Sem se referir directamente a Moreira Silva, Pinto Luz lamenta ver companheiros que respeita a “interiorizar e propagar o discurso do adversário”.

“Esta é uma hora de enorme responsabilidade para o PSD nos Açores, herdámos uma região com uma grave crise financeira e social num contexto agravado pela pandemia. Deixemos a política partidária e apoiemos José Manuel Bolieiro na difícil tarefa que vai ter pela frente para bem de todos os açorianos”, considera.

O autarca sublinha que foi “o primeiro no PSD a tomar uma posição pública, clara e objectiva sobre a política de alianças no centro-direita”.

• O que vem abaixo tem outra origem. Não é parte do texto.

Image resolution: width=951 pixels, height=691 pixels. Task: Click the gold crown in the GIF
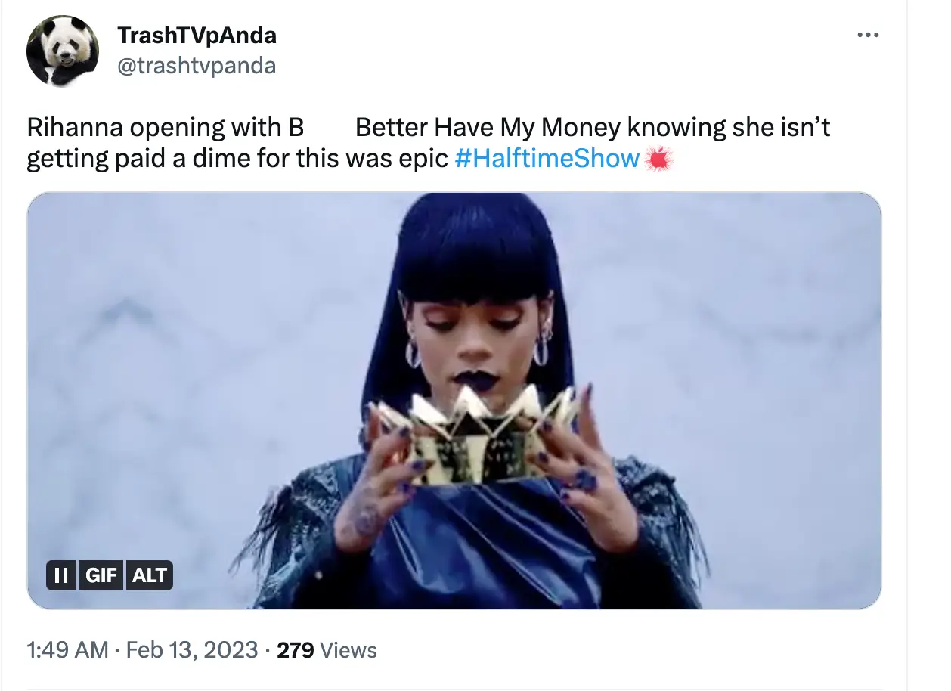coord(476,436)
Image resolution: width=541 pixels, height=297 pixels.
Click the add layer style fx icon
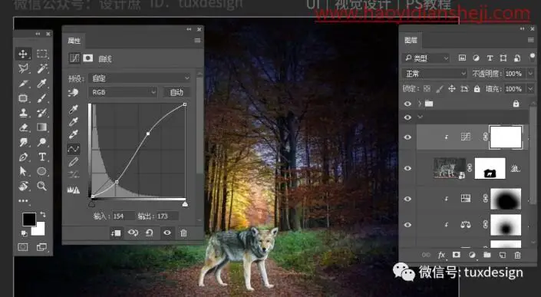coord(441,255)
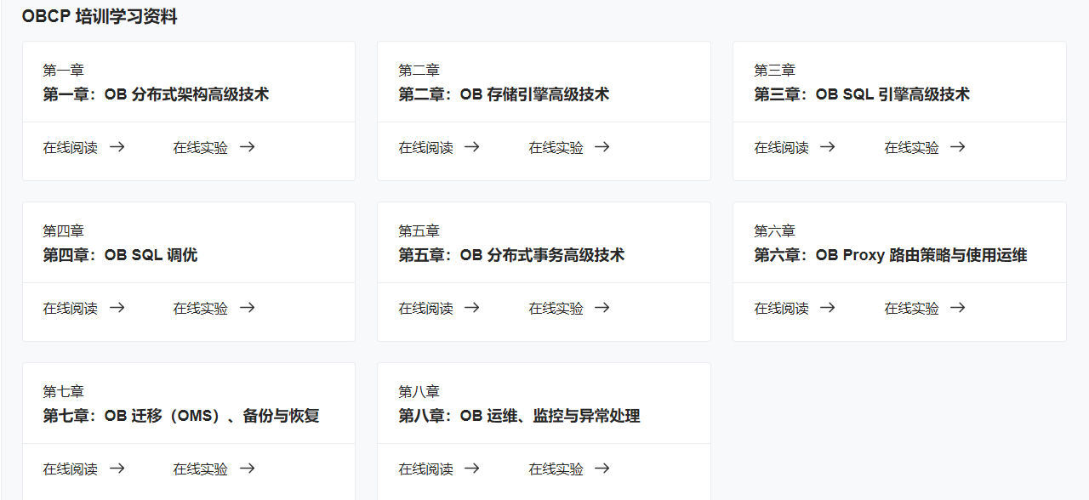Viewport: 1089px width, 500px height.
Task: Click the arrow icon beside 第八章 在线实验
Action: [x=602, y=469]
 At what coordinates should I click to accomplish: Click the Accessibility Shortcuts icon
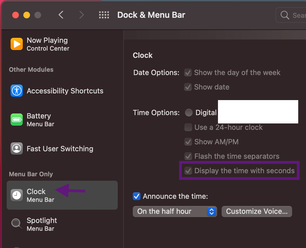16,91
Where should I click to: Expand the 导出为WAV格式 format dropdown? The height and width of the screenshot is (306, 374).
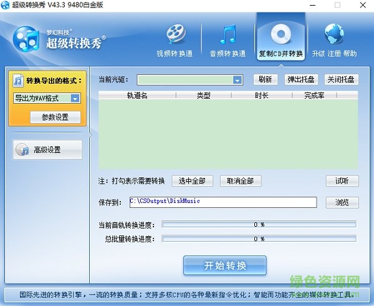pos(75,98)
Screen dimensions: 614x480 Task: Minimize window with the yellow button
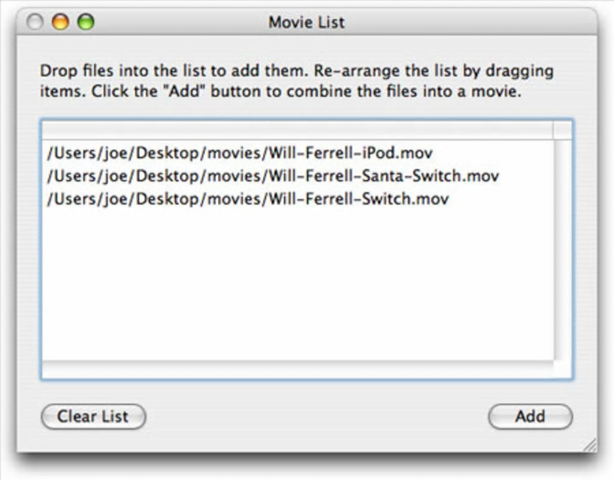point(61,23)
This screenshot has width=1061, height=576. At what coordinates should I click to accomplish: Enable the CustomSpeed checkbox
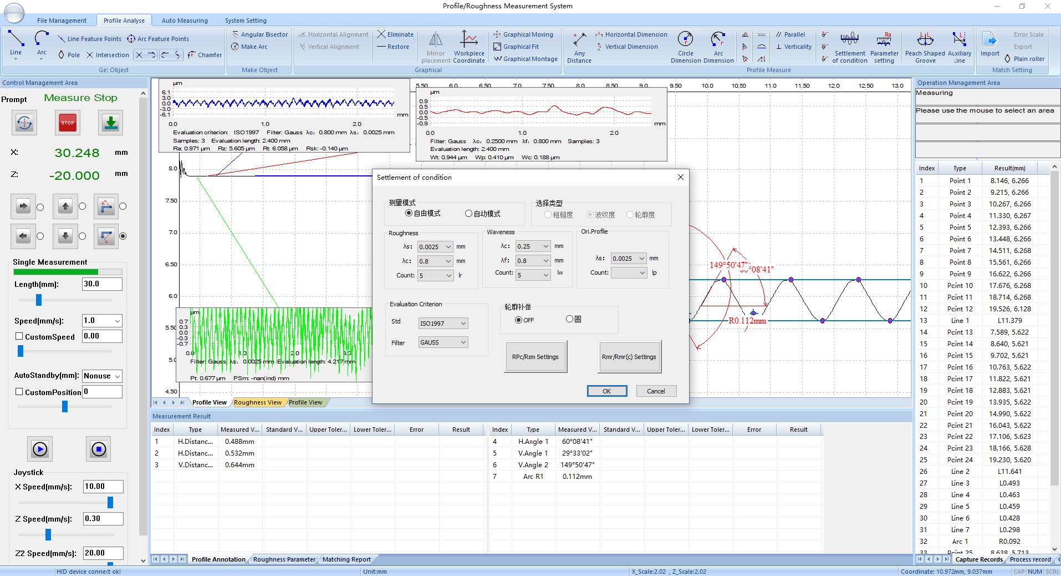19,336
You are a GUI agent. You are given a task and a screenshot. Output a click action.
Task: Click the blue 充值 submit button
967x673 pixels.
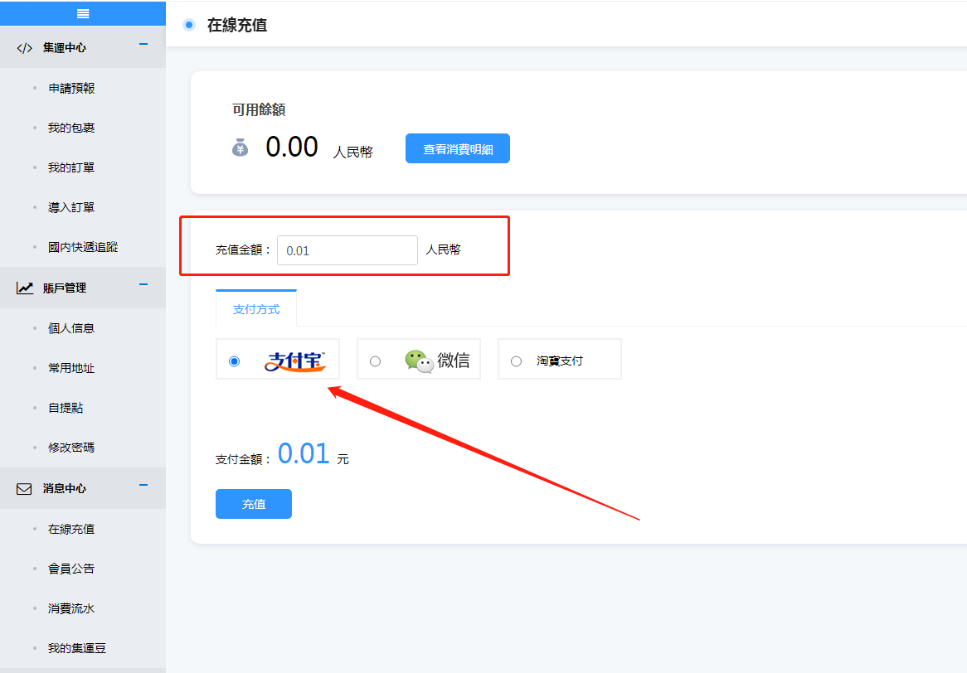click(x=254, y=504)
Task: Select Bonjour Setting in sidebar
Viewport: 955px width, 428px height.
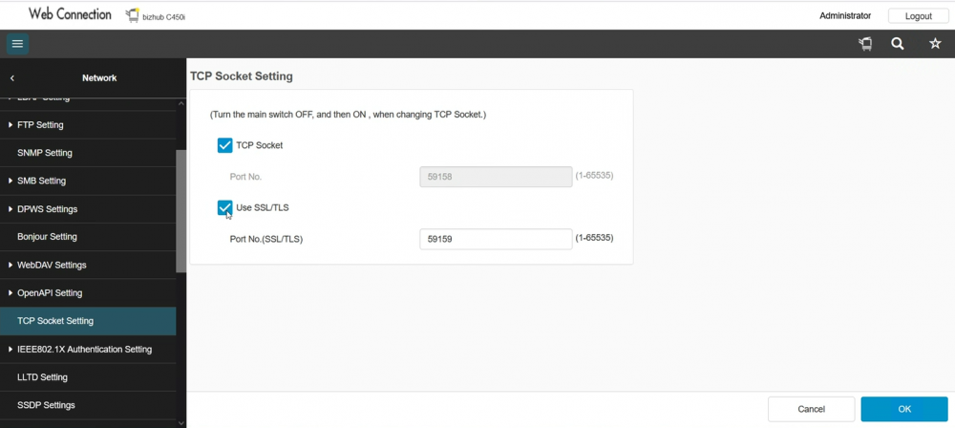Action: tap(47, 237)
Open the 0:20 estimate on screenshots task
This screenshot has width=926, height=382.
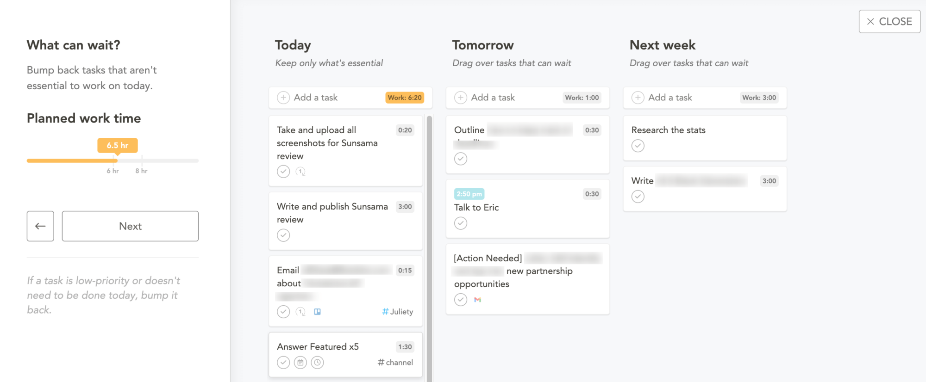(x=405, y=130)
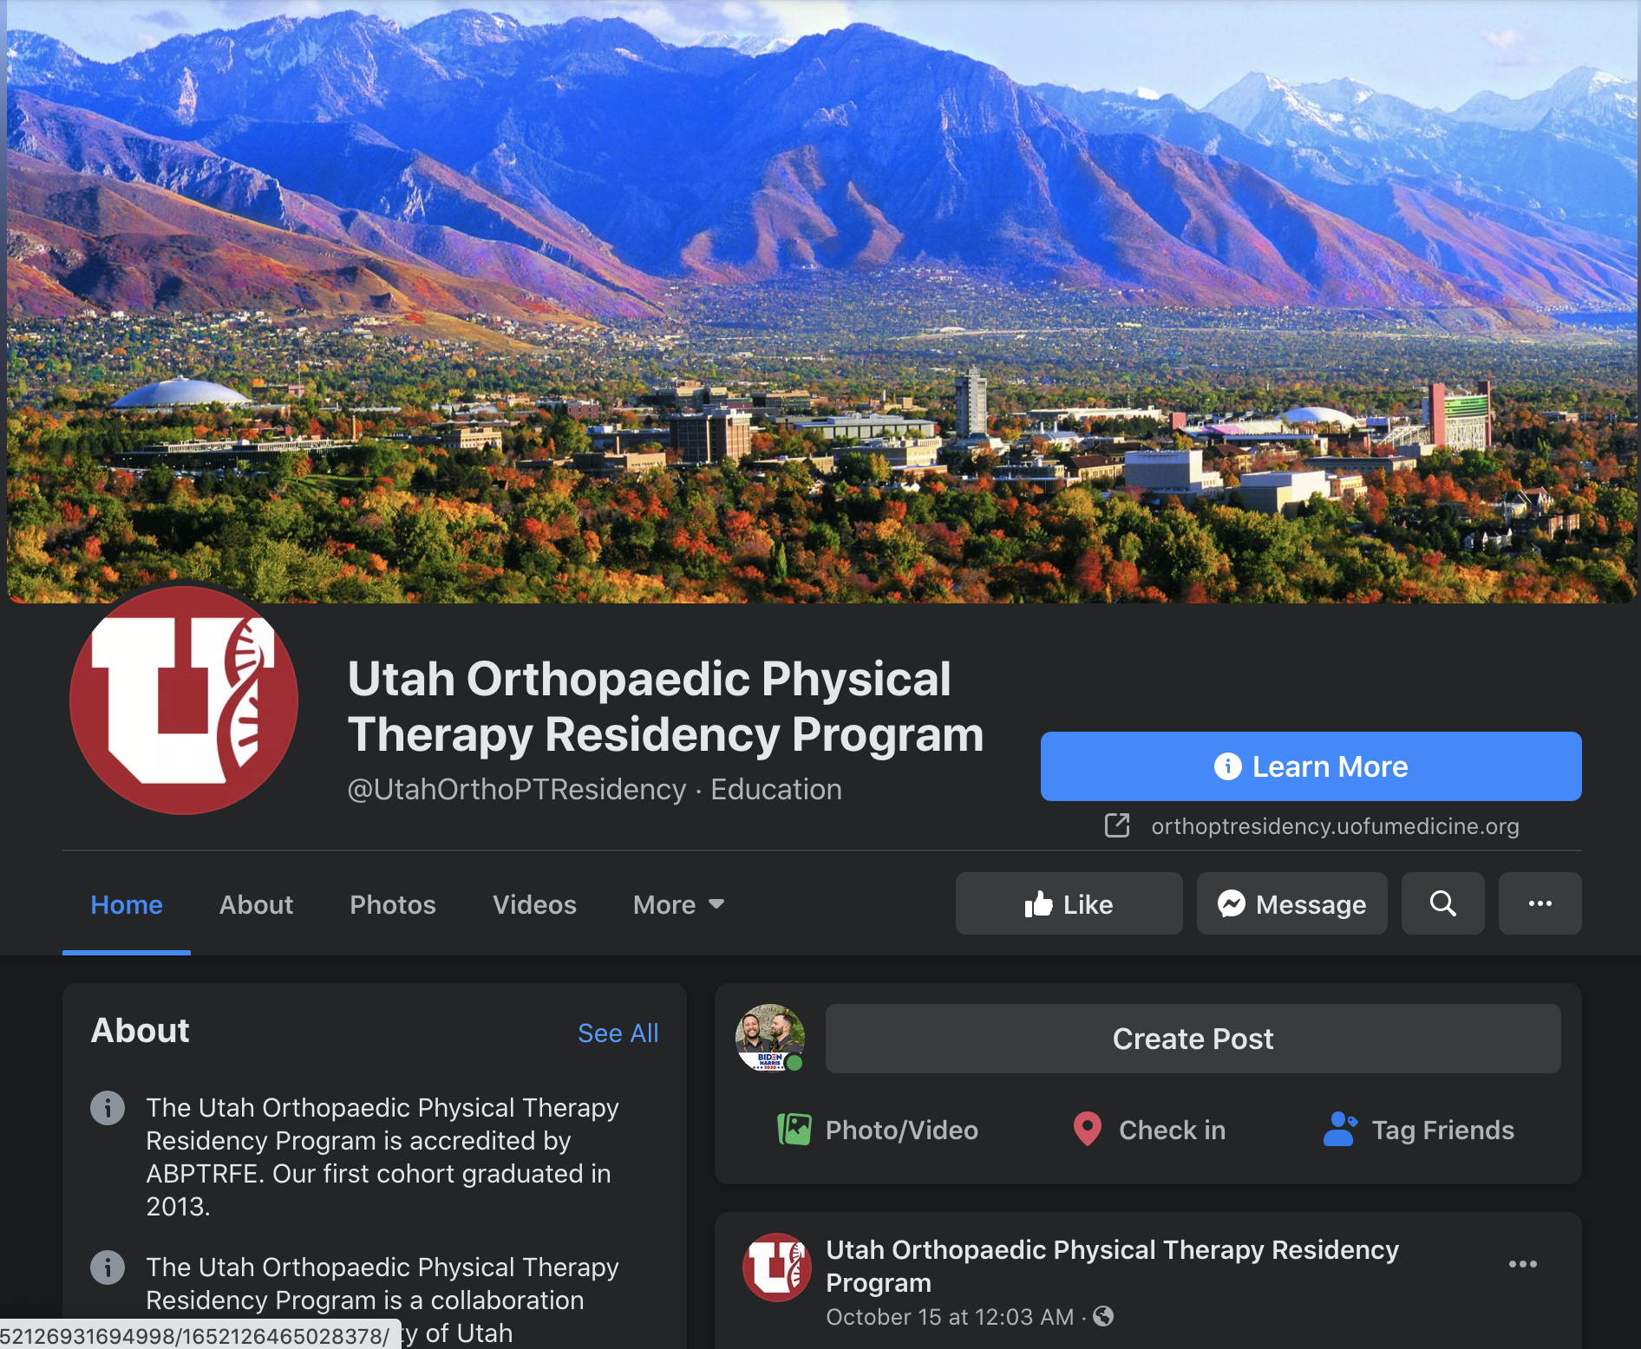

“Fi-lo em contexto abstrato e de pensamento estratégico para a minha família política. Actualmente, vivemos uma situação concreta e decisiva para o futuro dos açorianos e qualquer tentativa de angariar ou dividir protagonismo, com quem de facto deve decidir, é um exercício de vedetismo ou vaidade em que não estou interessado”, acrescenta.

Quando foi candidato à liderança do PSD, Pinto Luz admitiu disponibilidade para formar alianças com qualquer partido representado no parlamento, incluindo o Chega.

Pinto Luz referiu, então, não fazer sentido que o primeiro-ministro e líder do PS, António Costa, faça alianças com a “esquerda radical” e que o PSD se “auto-limite” na sua capacidade de poder dialogar no centro-direita.

Moreira da Silva, antigo vice-presidente do PSD, defende a realização de u um congresso extraordinário para clarificar a estratégia de “coligações e entendimentos”, atacando a “traição” aos valores do partido pela solução governativa nos Açores.